# Exercises:
a – Answer these from the Result Grouping text:
(i) Which feature does the note say is preferable to Result Grouping in most cases?
(ii) Which two kinds of faceting does grouped faceting currently not support?
(iii) In the three-object example, how many groups result from grouping by "product_range"?
b – Reproduce the Result Grouping text between "Result Grouping takes" and "will be grouped.", inclusive.

# Text provided:
_____

Result Grouping

Result Grouping groups documents with a common field value into groups and returns the top documents for each group.

For example, if you searched for "DVD" on an electronic retailer’s e-commerce site, you might be returned three categories such as "TV and Video", "Movies", and "Computers" with three results per category. In this case, the query term "DVD" appeared in all three categories, so Solr groups them together in order to increase relevancy for the user.

Note
Prefer Collapse & Expand instead

Solr’s Collapse and Expand feature is newer and mostly overlaps with Result Grouping. There are features unique to both, and they have different performance characteristics. That said, in most cases Collapse and Expand is preferable to Result Grouping.

Result Grouping is separate from Faceting. Though it is conceptually similar, faceting returns all relevant results and allows the user to refine the results based on the facet category. For example, if you search for "shoes" on a footwear retailer’s e-commerce site, Solr would return all results for that query term, along with selectable facets such as "size," "color," "brand," and so on.

You can however combine grouping with faceting. Grouped faceting supports facet.field and facet.range but currently doesn’t support date and pivot faceting. The facet counts are computed based on the first group.field parameter, and other group.field parameters are ignored.

Grouped faceting differs from non grouped facets (sum of all facets) == (total of products with that property) as shown in the following example:

Object 1

  • name: Phaser 4620a

  • ppm: 62

  • product_range: 6

Object 2

  • name: Phaser 4620i

  • ppm: 65

  • product_range: 6

Object 3

  • name: ML6512

  • ppm: 62

  • product_range: 7

If you ask Solr to group these documents by "product_range", then the total amount of groups is 2, but the facets for ppm are 2 for 62 and 1 for 65.

Grouping Parameters

Result Grouping takes the following request parameters. Any number of these request parameters can be included in a single request:

group

If true, query results will be grouped.

_____

# Given entries:
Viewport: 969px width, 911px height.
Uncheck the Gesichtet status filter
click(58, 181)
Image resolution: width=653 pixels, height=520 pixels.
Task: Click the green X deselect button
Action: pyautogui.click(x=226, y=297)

_____

# Results of the exercise:
a –
(i) Collapse and Expand
(ii) Date and pivot faceting
(iii) 2

b –
Result Grouping takes the following request parameters. Any number of these request parameters can be included in a single request:

group

If true, query results will be grouped.